Written request
Output the lines of the material from the line containing "The height and width of the screenshot is (700, 2576)." up to and including the line containing "center [668, 63].", word for word.

Excerpted records
## Begin
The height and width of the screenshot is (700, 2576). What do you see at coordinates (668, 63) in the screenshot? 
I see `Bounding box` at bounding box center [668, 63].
## End
## Begin
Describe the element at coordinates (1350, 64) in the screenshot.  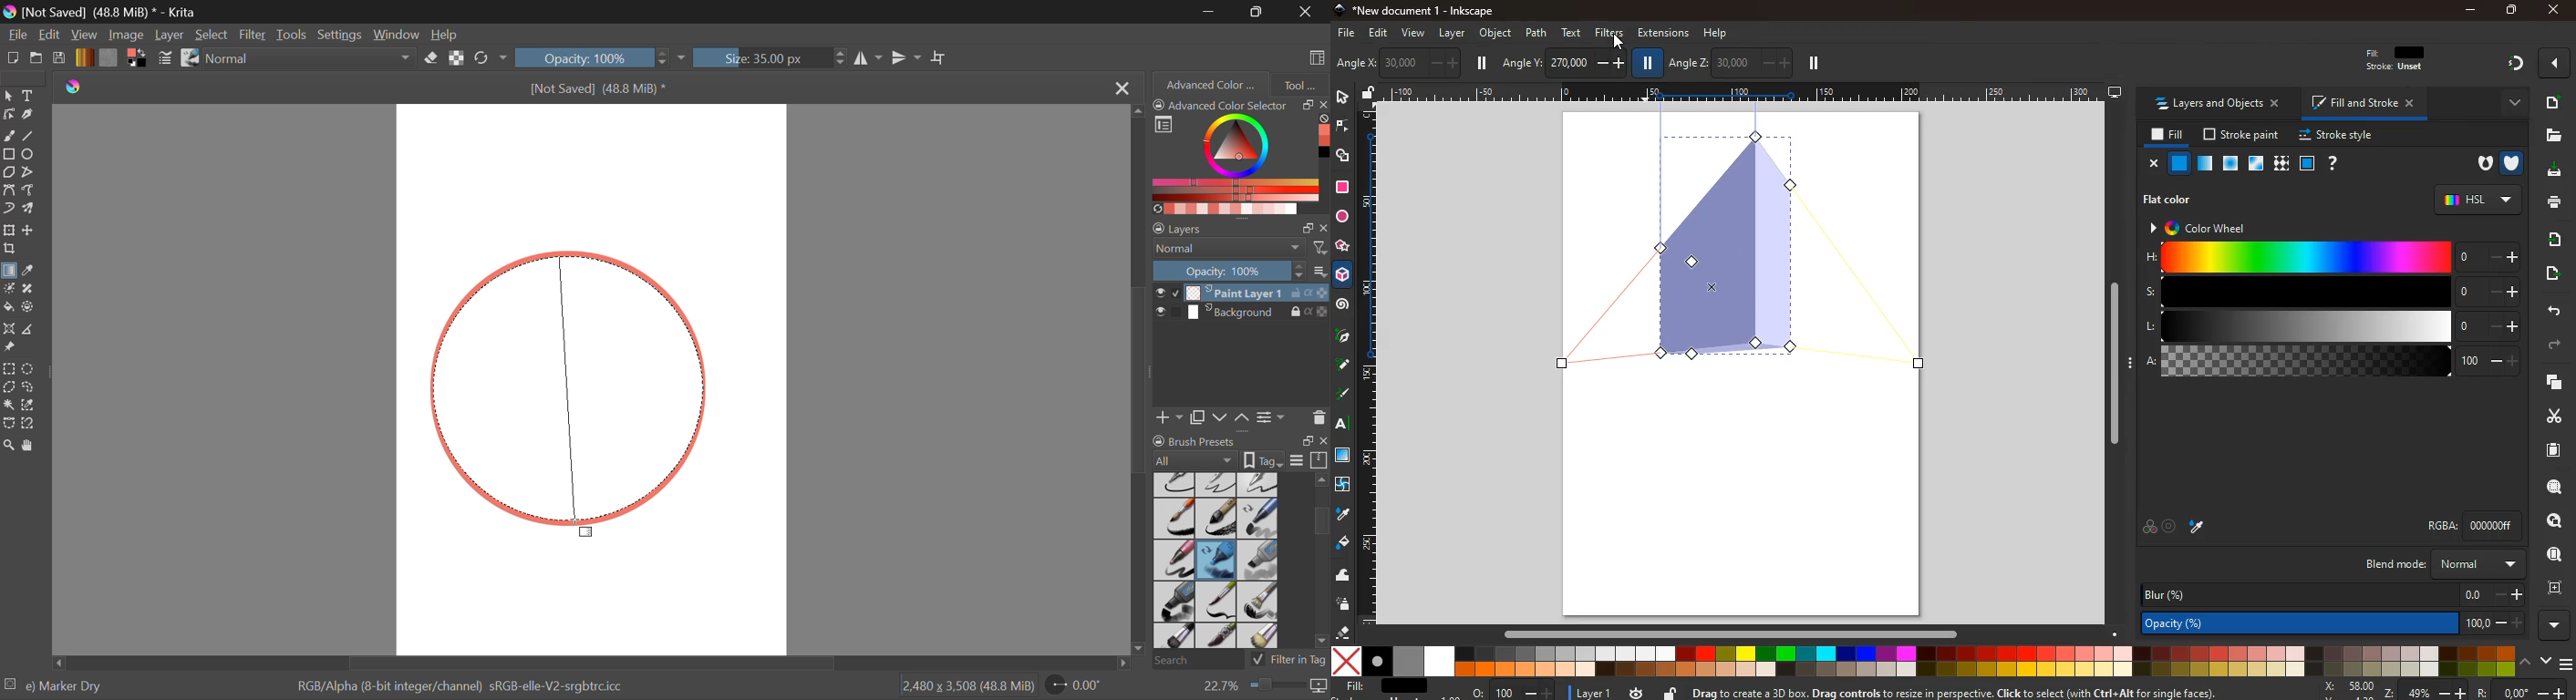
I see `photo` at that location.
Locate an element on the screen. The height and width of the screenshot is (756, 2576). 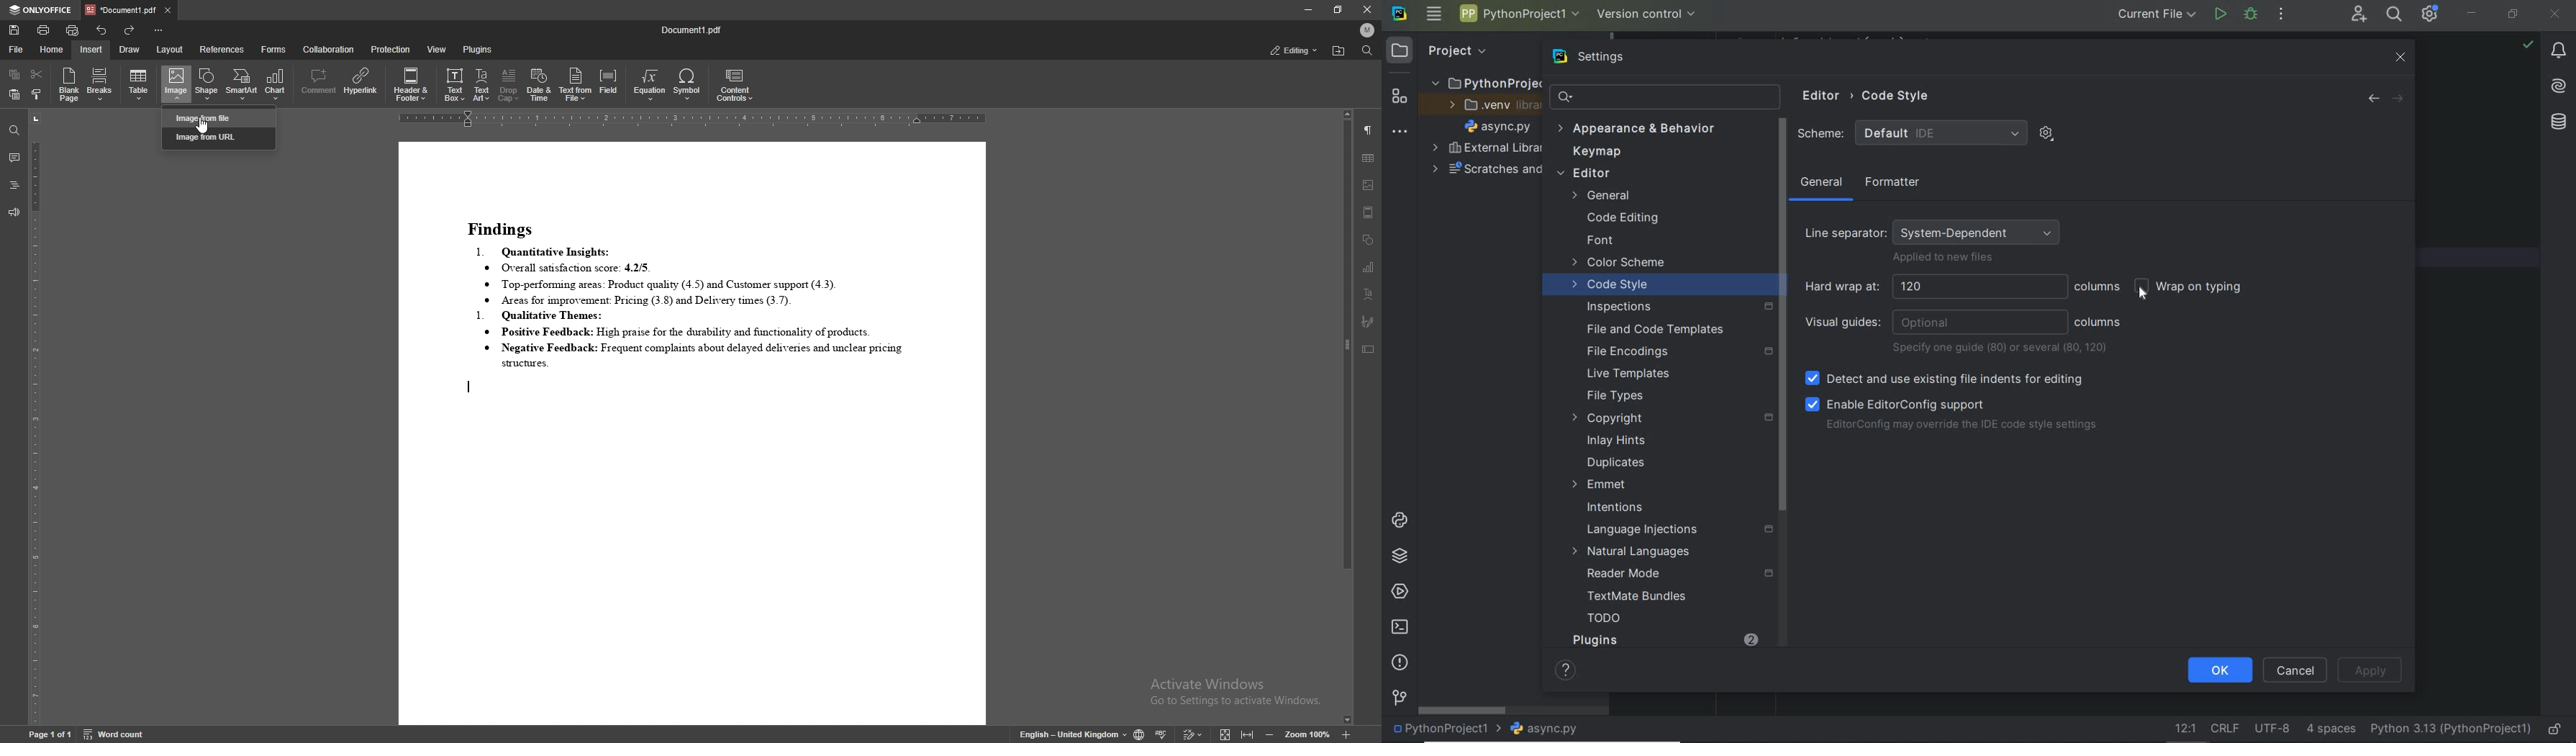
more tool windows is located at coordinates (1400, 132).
## End
Correct result
The height and width of the screenshot is (700, 2576). What do you see at coordinates (668, 63) in the screenshot? 
I see `Bounding box` at bounding box center [668, 63].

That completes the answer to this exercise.